GIVEN RECORDS:
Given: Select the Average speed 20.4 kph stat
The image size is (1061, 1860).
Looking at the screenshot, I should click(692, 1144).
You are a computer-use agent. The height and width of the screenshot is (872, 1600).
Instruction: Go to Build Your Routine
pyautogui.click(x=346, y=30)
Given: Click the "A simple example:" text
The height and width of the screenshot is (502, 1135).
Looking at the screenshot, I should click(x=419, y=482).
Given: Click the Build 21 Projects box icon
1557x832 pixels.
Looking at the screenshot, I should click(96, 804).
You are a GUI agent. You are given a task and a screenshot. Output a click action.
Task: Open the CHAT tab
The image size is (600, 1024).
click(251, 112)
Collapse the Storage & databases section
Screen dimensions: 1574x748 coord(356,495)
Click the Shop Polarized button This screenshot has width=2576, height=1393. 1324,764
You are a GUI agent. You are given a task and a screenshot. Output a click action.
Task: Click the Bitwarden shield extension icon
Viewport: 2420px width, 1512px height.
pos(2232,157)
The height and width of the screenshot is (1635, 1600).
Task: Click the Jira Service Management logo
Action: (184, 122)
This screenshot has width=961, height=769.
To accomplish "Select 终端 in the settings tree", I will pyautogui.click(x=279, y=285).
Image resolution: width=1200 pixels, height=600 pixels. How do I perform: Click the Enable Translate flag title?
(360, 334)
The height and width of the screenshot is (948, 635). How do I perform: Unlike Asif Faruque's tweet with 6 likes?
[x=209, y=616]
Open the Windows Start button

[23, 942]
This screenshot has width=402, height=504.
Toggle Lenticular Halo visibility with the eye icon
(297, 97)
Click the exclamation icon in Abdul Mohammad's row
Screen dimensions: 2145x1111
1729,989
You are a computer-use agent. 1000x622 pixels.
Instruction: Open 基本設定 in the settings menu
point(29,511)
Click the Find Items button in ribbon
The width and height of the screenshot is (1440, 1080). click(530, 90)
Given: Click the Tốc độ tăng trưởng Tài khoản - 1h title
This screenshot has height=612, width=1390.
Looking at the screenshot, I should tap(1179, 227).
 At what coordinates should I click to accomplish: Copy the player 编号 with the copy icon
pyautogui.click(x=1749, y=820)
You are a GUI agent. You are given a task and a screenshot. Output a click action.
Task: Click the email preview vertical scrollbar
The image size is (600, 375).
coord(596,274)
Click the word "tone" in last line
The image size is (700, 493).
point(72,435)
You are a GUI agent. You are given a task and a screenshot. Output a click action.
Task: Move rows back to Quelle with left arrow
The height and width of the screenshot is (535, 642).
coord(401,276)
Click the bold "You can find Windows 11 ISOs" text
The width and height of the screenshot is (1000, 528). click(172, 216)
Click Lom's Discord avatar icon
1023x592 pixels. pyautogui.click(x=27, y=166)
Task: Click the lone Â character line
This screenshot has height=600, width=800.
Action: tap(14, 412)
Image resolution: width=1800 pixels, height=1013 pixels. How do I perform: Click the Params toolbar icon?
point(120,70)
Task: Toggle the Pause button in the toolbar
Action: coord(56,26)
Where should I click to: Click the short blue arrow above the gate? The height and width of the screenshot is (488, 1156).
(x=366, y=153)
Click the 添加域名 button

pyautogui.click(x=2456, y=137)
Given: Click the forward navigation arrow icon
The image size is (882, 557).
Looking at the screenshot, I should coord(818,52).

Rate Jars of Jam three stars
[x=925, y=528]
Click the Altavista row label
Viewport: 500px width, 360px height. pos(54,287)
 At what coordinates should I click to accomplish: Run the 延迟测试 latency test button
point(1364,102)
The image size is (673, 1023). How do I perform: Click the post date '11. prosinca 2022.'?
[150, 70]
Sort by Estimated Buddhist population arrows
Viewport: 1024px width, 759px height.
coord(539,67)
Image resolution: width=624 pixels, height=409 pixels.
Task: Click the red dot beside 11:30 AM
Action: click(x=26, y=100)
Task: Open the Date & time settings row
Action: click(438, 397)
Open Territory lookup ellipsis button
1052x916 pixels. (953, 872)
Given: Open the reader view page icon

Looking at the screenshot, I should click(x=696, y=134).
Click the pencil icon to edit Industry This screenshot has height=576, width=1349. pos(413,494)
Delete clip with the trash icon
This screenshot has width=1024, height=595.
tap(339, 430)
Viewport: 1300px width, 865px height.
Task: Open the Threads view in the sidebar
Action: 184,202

THE TASK: Copy out the data above line for line, keeping every character as it appears.

EXERCISE OUTPUT:
Given: Select the Average speed 20.4 kph stat
The image size is (1061, 1860).
Looking at the screenshot, I should click(692, 1144).
You are a computer-use agent. The height and width of the screenshot is (872, 1600).
Instruction: Go to Build Your Routine
pyautogui.click(x=346, y=30)
Given: Click the "A simple example:" text
The height and width of the screenshot is (502, 1135).
Looking at the screenshot, I should click(x=419, y=482).
Given: Click the Build 21 Projects box icon
1557x832 pixels.
Looking at the screenshot, I should click(96, 804).
You are a GUI agent. You are given a task and a screenshot. Output a click action.
Task: Open the CHAT tab
The image size is (600, 1024).
click(251, 112)
Collapse the Storage & databases section
Screen dimensions: 1574x748 coord(356,495)
Click the Shop Polarized button This screenshot has width=2576, height=1393. 1324,764
You are a GUI agent. You are given a task and a screenshot. Output a click action.
Task: Click the Bitwarden shield extension icon
Viewport: 2420px width, 1512px height.
pos(2232,157)
The height and width of the screenshot is (1635, 1600).
Task: Click the Jira Service Management logo
Action: (184, 122)
This screenshot has width=961, height=769.
To accomplish "Select 终端 in the settings tree", I will pyautogui.click(x=279, y=285).
Image resolution: width=1200 pixels, height=600 pixels. How do I perform: Click the Enable Translate flag title?
(360, 334)
The height and width of the screenshot is (948, 635). How do I perform: Unlike Asif Faruque's tweet with 6 likes?
[x=209, y=616]
Open the Windows Start button

[23, 942]
This screenshot has width=402, height=504.
Toggle Lenticular Halo visibility with the eye icon
(297, 97)
Click the exclamation icon in Abdul Mohammad's row
Screen dimensions: 2145x1111
1729,989
You are a computer-use agent. 1000x622 pixels.
Instruction: Open 基本設定 in the settings menu
point(29,511)
Click the Find Items button in ribbon
The width and height of the screenshot is (1440, 1080). click(530, 90)
Given: Click the Tốc độ tăng trưởng Tài khoản - 1h title
This screenshot has height=612, width=1390.
Looking at the screenshot, I should tap(1179, 227).
 At what coordinates should I click to accomplish: Copy the player 编号 with the copy icon
pyautogui.click(x=1749, y=820)
You are a GUI agent. You are given a task and a screenshot. Output a click action.
Task: Click the email preview vertical scrollbar
The image size is (600, 375).
coord(596,274)
Click the word "tone" in last line
The image size is (700, 493).
point(72,435)
You are a GUI agent. You are given a task and a screenshot. Output a click action.
Task: Move rows back to Quelle with left arrow
The height and width of the screenshot is (535, 642).
coord(401,276)
Click the bold "You can find Windows 11 ISOs" text
The width and height of the screenshot is (1000, 528). click(172, 216)
Click Lom's Discord avatar icon
1023x592 pixels. pyautogui.click(x=27, y=166)
Task: Click the lone Â character line
This screenshot has height=600, width=800.
Action: tap(14, 412)
Image resolution: width=1800 pixels, height=1013 pixels. How do I perform: Click the Params toolbar icon?
point(120,70)
Task: Toggle the Pause button in the toolbar
Action: coord(56,26)
Where should I click to: Click the short blue arrow above the gate? The height and width of the screenshot is (488, 1156).
(x=366, y=153)
Click the 添加域名 button

pyautogui.click(x=2456, y=137)
Given: Click the forward navigation arrow icon
The image size is (882, 557).
Looking at the screenshot, I should coord(818,52).

Rate Jars of Jam three stars
[x=925, y=528]
Click the Altavista row label
Viewport: 500px width, 360px height. pos(54,287)
 At what coordinates should I click to accomplish: Run the 延迟测试 latency test button
point(1364,102)
The image size is (673, 1023). How do I perform: Click the post date '11. prosinca 2022.'?
[150, 70]
Sort by Estimated Buddhist population arrows
Viewport: 1024px width, 759px height.
coord(539,67)
Image resolution: width=624 pixels, height=409 pixels.
Task: Click the red dot beside 11:30 AM
Action: click(x=26, y=100)
Task: Open the Date & time settings row
Action: click(438, 397)
Open Territory lookup ellipsis button
1052x916 pixels. (953, 872)
Given: Open the reader view page icon

Looking at the screenshot, I should click(x=696, y=134).
Click the pencil icon to edit Industry This screenshot has height=576, width=1349. pos(413,494)
Delete clip with the trash icon
This screenshot has width=1024, height=595.
tap(339, 430)
Viewport: 1300px width, 865px height.
Task: Open the Threads view in the sidebar
Action: 184,202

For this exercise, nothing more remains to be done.